Some module may need to rebuild instead e.g. with 'pybind11>=2.12'.

If you are a user of the module, the easiest solution will be to
downgrade to 'numpy<2' or try to upgrade the affected module.
We expect that some modules will need time to support NumPy 2.

Traceback (most recent call last):  File "/opt/bin/scripts/../clair3.py", line 105, in <module>
    main()
  File "/opt/bin/scripts/../clair3.py", line 92, in main
    submodule = import_module("%s.%s" % (directory, submodule_name))
  File "/opt/conda/envs/clair3/lib/python3.9/importlib/__init__.py", line 127, in import_module
    return _bootstrap._gcd_import(name[level:], package, level)
  File "/opt/bin/clair3/CallVariantsFromCffi.py", line 3, in <module>
    import tensorflow as tf
  File "/opt/conda/envs/clair3/lib/python3.9/site-packages/tensorflow/__init__.py", line 37, in <module>
    from tensorflow.python.tools import module_util as _module_util
  File "/opt/conda/envs/clair3/lib/python3.9/site-packages/tensorflow/python/__init__.py", line 37, in <module>
    from tensorflow.python.eager import context
  File "/opt/conda/envs/clair3/lib/python3.9/site-packages/tensorflow/python/eager/context.py", line 35, in <module>
    from tensorflow.python.client import pywrap_tf_session
  File "/opt/conda/envs/clair3/lib/python3.9/site-packages/tensorflow/python/client/pywrap_tf_session.py", line 19, in <module>
    from tensorflow.python.client._pywrap_tf_session import *
AttributeError: _ARRAY_API not found

A module that was compiled using NumPy 1.x cannot be run in
NumPy 2.0.0 as it may crash. To support both 1.x and 2.x
versions of NumPy, modules must be compiled with NumPy 2.0.
Some module may need to rebuild instead e.g. with 'pybind11>=2.12'.
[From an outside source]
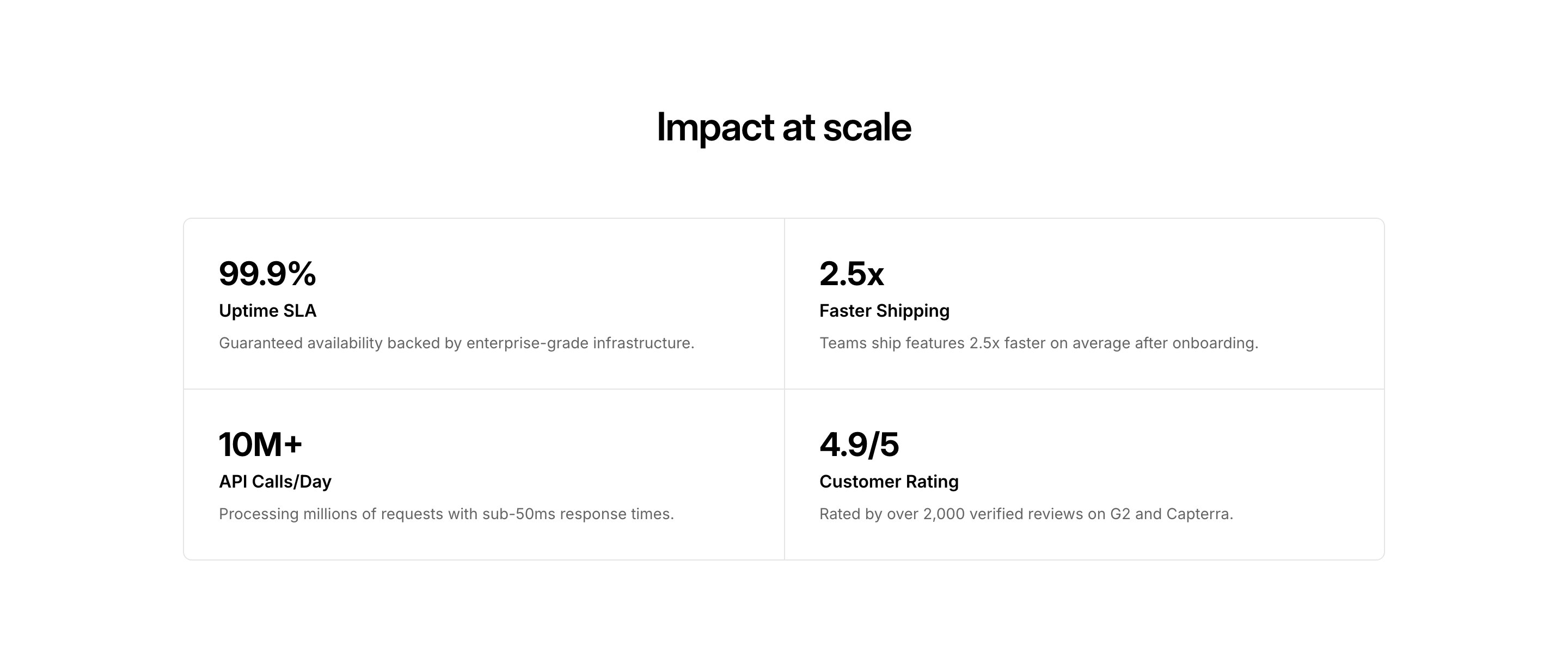
Task: Click the word "Capterra" in reviews text
Action: point(1198,514)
If you are a user of the module, the easiest solution will be to
downgrade to 'numpy<2' or try to upgrade the affected module.
We expect that some modules will need time to support NumPy 2.
aquaskyline commented 5 months ago

We tried on a few machines on our side but cannot repeat the problem Appreciate if you can provide more hints. On the other hand, to make it run on your side, you might want to try downgrading the numpy in the docker image by pip install numpy==1.24.3.

DNA-Dave commented 4 months ago

@aquaskyline seems like doing a pip install numpy==1.24.3 fixed the issue. Thanks!